O uso de substâncias presentes na maconha para o desenvolvimento de tratamentos médicos ganhou respaldo na comunidade científica após a descoberta do sistema endocanabinoide

“A descoberta dos canabinoides endógenos mudou a forma convencional de se entender os transmissores químicos”, conta Ricardo Augusto de Melo Reis, biólogo do IBCCF/UFRJ e um dos autores do estudo que relaciona essas substâncias ao transporte de sódio em células renais. “Os endocanabinoides não são armazenados em vesículas químicas, como os neurotransmissores convencionais, mas sintetizados sob demanda, ou seja, quando necessários”.

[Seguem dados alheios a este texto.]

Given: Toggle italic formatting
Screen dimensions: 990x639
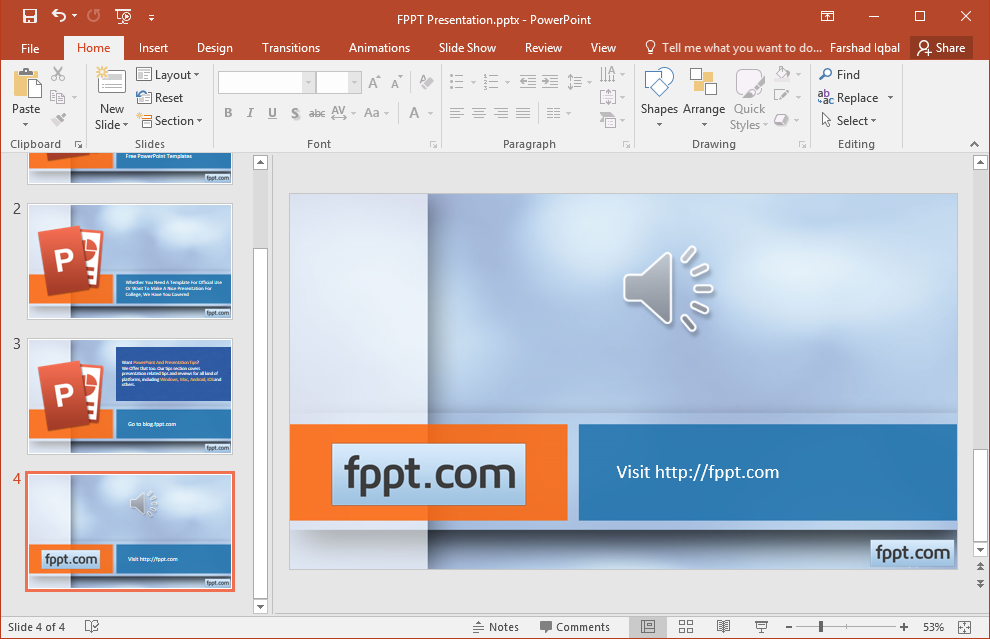Looking at the screenshot, I should click(x=250, y=113).
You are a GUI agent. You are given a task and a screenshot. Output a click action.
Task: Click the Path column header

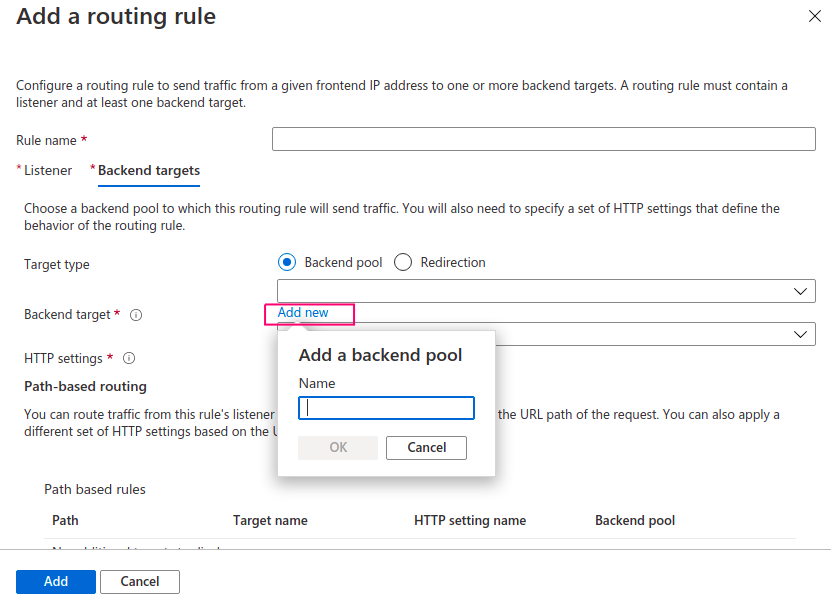(65, 520)
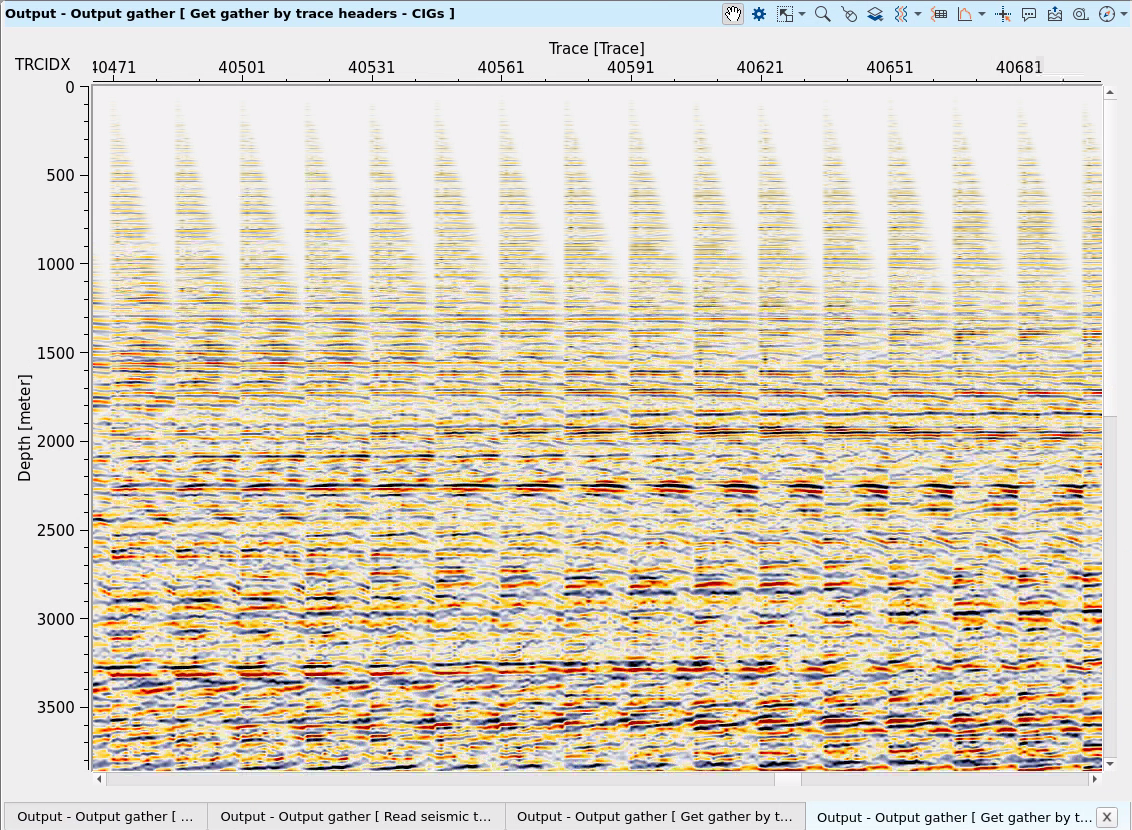Open the layers overlay icon
The width and height of the screenshot is (1132, 830).
pos(875,14)
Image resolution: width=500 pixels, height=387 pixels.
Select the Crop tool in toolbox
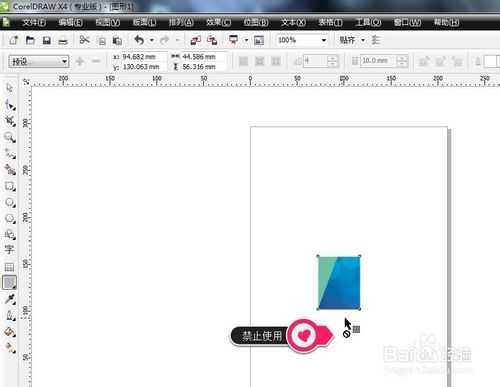point(10,121)
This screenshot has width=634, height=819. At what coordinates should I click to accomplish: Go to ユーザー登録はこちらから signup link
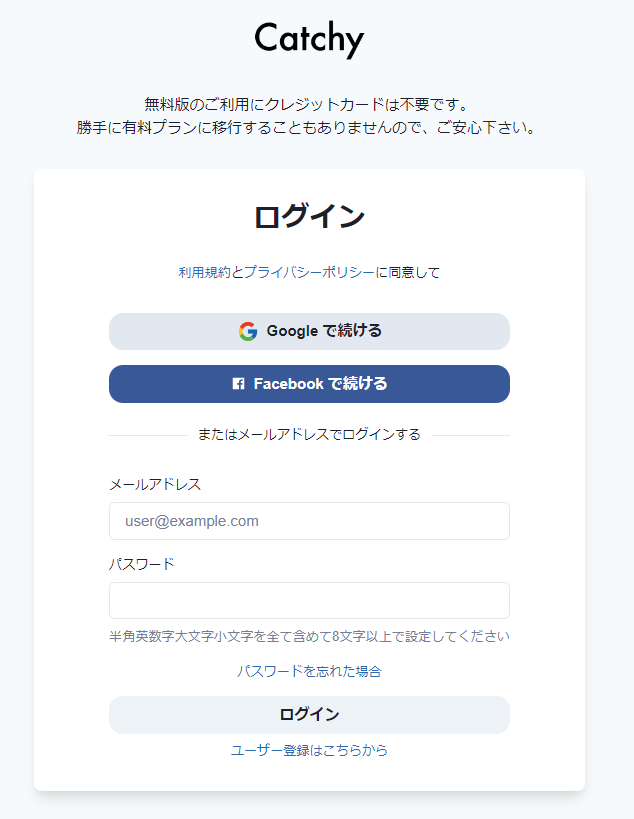coord(309,750)
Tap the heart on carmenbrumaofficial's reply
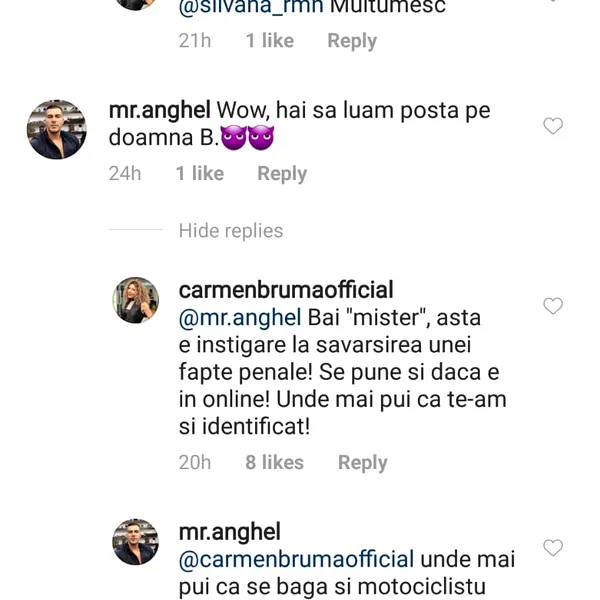This screenshot has width=600, height=600. [x=552, y=306]
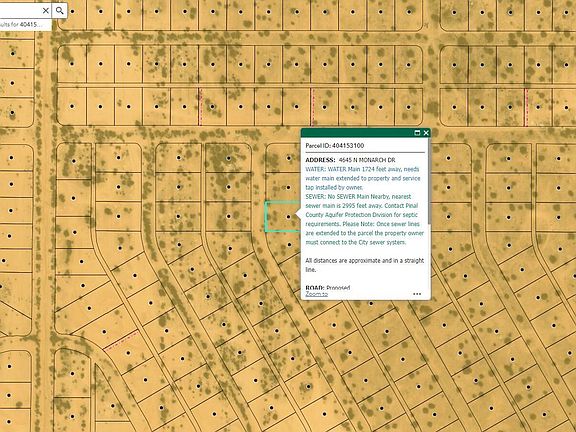The height and width of the screenshot is (432, 576).
Task: Click the popup's green title bar
Action: (357, 133)
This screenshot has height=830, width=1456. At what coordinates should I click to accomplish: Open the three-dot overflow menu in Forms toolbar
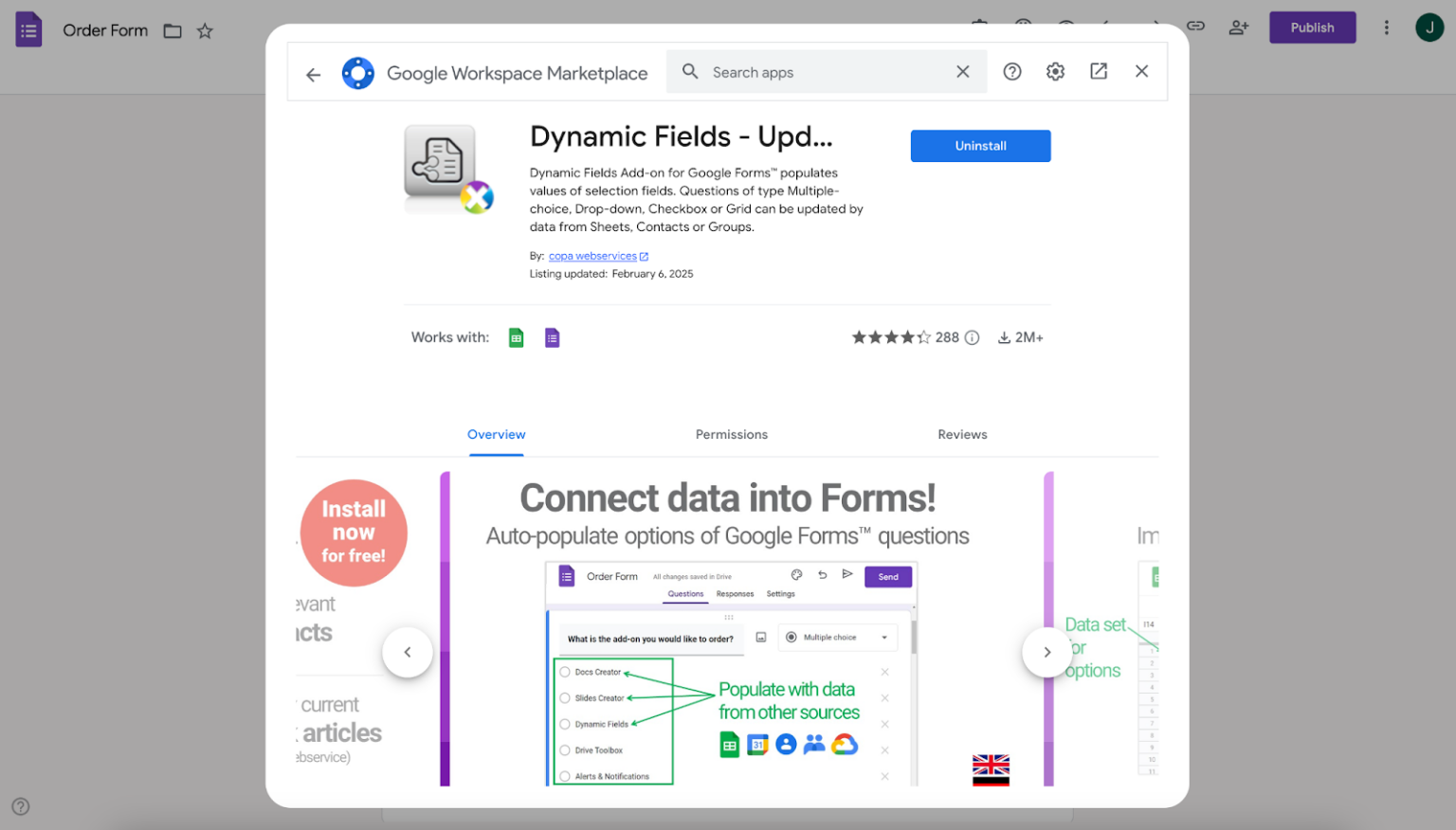pyautogui.click(x=1387, y=27)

Tanto os canabinoides quanto os endocanabinoides atuam na comunicação celular, ativando receptores químicos que desencadeiam determinados processos nas células. Um desses processos, descobriu-se, está associado à absorção de sódio, desencadeada pela interação entre endocanabinoides e o receptor CB1, que faz parte do sistema endocanabinoide. O trabalho foi aceito para publicação no British Journal of Pharmacology e já está disponível para consultas.

Resultados inesperados

Originalmente, a pesquisa do IBCCF/UFRJ investigava como algumas moléculas de gordura poderiam ajudar a proteger e regenerar o tecido renal. O grupo específico de moléculas estudadas era o dos lipídios bioativos – isto é, lipídios que, além de desempenharem as funções já conhecidas de proteção da célula e armazenamento de energia, são capazes de se ‘comunicar’ com outras substâncias e responder a sinais –, no qual estão inseridos os endocanabinoides Anandamida e 2-Aracdonoil Glicerol. Os dois já haviam demonstrado, em estudos com animais, a capacidade de ajudar na regeneração do tecido renal.

Cultura de células
O estudo foi realizado em culturas de células com endocanabinoides sintéticos. (foto: Luciana Veneziani / IBCCF)

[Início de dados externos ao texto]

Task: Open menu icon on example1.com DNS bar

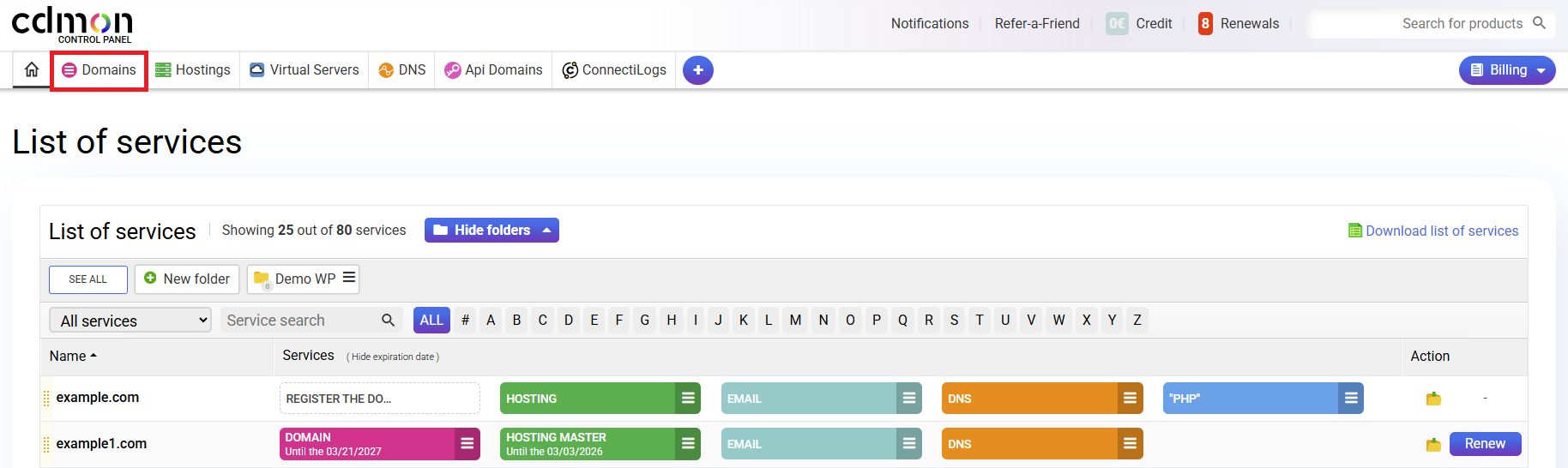Action: pos(1131,444)
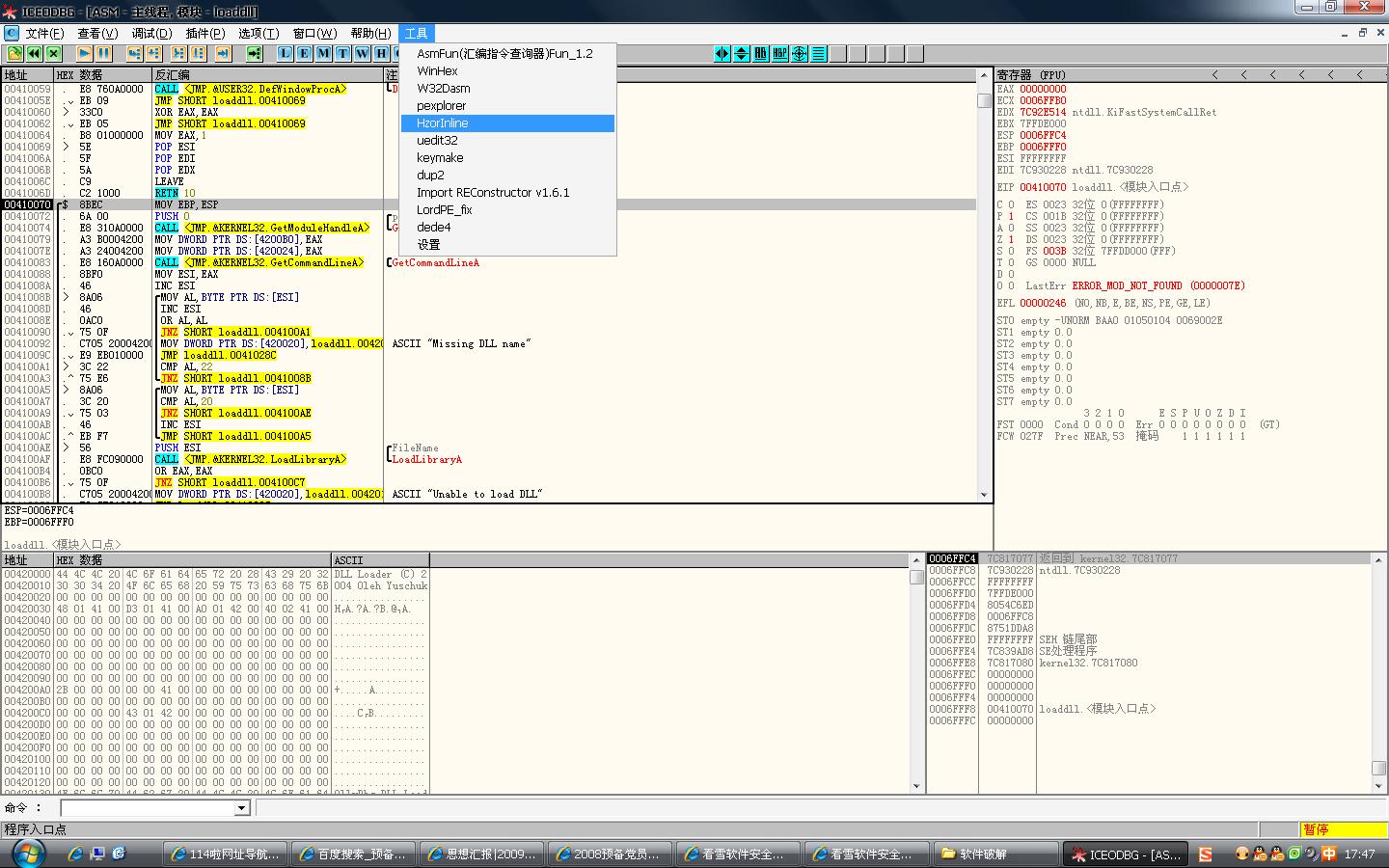Click the execute-till-return arrow icon
The width and height of the screenshot is (1389, 868).
pos(223,54)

A novidade trazida pela pesquisa recém-divulgada foi uma análise aprofundada da ação dos dois endocanabinoides em nível celular, realizada a partir de culturas de células do túbulo proximal renal, o maior ‘absorvedor’ de sódio em nosso corpo. “Neste trabalho, mostramos pela primeira vez a modulação por endocanabinoides de uma proteína transportadora importantíssima para a fisiologia renal, que é a bomba de sódio e potássio”, ressalta Marcelo Einicker Lamas, também biólogo do IBCCF/UFRJ. “Essa bomba é a principal responsável pela reabsorção de sódio filtrado pelos rins e, por isso, tem uma função muito importante em eventos fisiológicos que atuam no controle da pressão arterial, por exemplo”.

Bomba de sódio e potássio
A bomba de sódio e potássio é um mecanismo celular que permite o transporte ativo dessas substâncias para dentro (no caso do potássio) e para fora (no caso do sódio) da célula. Os endocanabinoides estudados são capazes de influenciar o funcionamento da bomba, aumentando a absorção de sódio. (imagem: Wikimedia Commons)

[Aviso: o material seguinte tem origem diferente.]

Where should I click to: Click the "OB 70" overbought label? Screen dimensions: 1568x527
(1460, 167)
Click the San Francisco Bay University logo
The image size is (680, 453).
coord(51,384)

Resumindo, o que a Anandamida e 2-AracdonoilGlicerol podem fazer é ‘abrir’ ou ‘fechar’ a célula à entrada e saída de sódio – um mecanismo importante, pois do excesso de sódio no organismo decorrem vários problemas de saúde. Na prática, os dois endocanabinoides poderiam ser utilizados no desenvolvimento de novos tratamentos para a insuficiência renal ou perda de funções dos rins, causada por diabetes e hipertensão, entre outras condições clínicas. “Vale ressaltar que o número de novos casos de insuficiência renal aumenta a cada ano e, com ele, os gastos do governo com hemodiálises”, pontua Lamas. A insuficiência renal grave não tem cura e, para os pacientes graves, a única alternativa é o transplante.

Uma hipótese que ainda precisa ser investigada é que o uso de canabinoides – compostos presentes, estes sim, na maconha – possa ter o mesmo efeito sobre o tecido renal. Lamas não descarta a possibilidade. “Está demonstrado que o rim possui a maquinaria de síntese e degradação dos endocanabinoides. Sabemos, também, que a presença ou não dos endocanabinoides modula eventos celulares e fisiológicos que repercutem para todo organismo, então, quem sabe?”, especula.